| Posted on February 11, 2010 at 4:50 PM |
I've been watching a lot of MacGyver lately and have just one questions for any villains out there reading this: Why do you not just kill the bad guy?
Over and over and over I have seen bad guys on TV shows and in movies get the hero into a tight spot and then...they gloat, they accuse, they ramble on and on and do anything but kill the hero which would arguably be their best move. They create elaborate methods of killing the hero and then leave the room trusting that it will work. As opposed to the tried and true method of just shooting them. The scenes generally look like this:
The bad guy walks up to the hero who is tied up on the floor. The bad guy puts the gun to the hero's head and...then pulls it away saying, "You honestly thought you could fool me? I'm going to kill you of course, but first, I'm kind of curious how you found out I hid the gems in the turkey. Was it the professor who told you? I knew he couldn't be trusted...." By now, of course, the hero has untied himself and built a smoke bomb out of his shoelaces, an apple, and the ace of spades.

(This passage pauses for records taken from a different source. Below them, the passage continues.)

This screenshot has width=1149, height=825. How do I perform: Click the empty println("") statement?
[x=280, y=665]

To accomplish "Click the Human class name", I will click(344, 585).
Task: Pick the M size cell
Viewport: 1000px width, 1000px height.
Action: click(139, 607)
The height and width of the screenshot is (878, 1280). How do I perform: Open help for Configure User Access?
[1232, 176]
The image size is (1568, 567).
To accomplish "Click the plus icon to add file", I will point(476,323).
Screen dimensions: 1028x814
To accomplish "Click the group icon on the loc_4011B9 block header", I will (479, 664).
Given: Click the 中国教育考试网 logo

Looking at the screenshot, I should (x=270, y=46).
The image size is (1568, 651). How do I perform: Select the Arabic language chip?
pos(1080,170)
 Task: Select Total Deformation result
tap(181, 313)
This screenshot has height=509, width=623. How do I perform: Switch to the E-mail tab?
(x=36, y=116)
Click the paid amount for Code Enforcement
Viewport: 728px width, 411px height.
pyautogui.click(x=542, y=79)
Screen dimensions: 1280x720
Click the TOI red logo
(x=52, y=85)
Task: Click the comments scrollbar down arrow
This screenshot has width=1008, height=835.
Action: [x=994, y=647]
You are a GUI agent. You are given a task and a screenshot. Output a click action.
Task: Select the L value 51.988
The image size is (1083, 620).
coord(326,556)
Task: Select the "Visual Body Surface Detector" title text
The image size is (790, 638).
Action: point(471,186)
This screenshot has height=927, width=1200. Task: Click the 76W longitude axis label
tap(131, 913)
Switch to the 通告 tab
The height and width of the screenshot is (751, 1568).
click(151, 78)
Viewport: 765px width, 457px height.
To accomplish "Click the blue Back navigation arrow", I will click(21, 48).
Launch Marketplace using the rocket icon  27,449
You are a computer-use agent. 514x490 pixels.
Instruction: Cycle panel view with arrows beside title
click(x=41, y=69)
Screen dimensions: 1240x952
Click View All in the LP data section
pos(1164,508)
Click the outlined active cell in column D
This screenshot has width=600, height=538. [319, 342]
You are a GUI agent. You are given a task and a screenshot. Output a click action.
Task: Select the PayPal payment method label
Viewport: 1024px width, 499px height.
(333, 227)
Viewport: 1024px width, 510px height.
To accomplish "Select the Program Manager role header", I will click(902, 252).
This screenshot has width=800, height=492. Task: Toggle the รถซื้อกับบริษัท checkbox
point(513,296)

Heroes aren't perfect either though. In all the comic books I've read they all seem to have a bad habit of announcing themselves before they jump the bad guys. Batman will spend half an hour sneaking to the top of the museum and locating the room the bad guys are removing priceless artifacts from, then, instead of quietly lifting the skylight open and rapelling down and surprising them with a sneak attack, he'll jump, smashing the skylight, land 50 feet away from the bad guys, yelling, "CRIME DOESN'T PAY! I'm Batman. Don't move or I'll--I said don't move! Argh, this is vexing! Don'tmovedon'tmoveDON'TMOVE! Come on guys, you--you guys have guns???"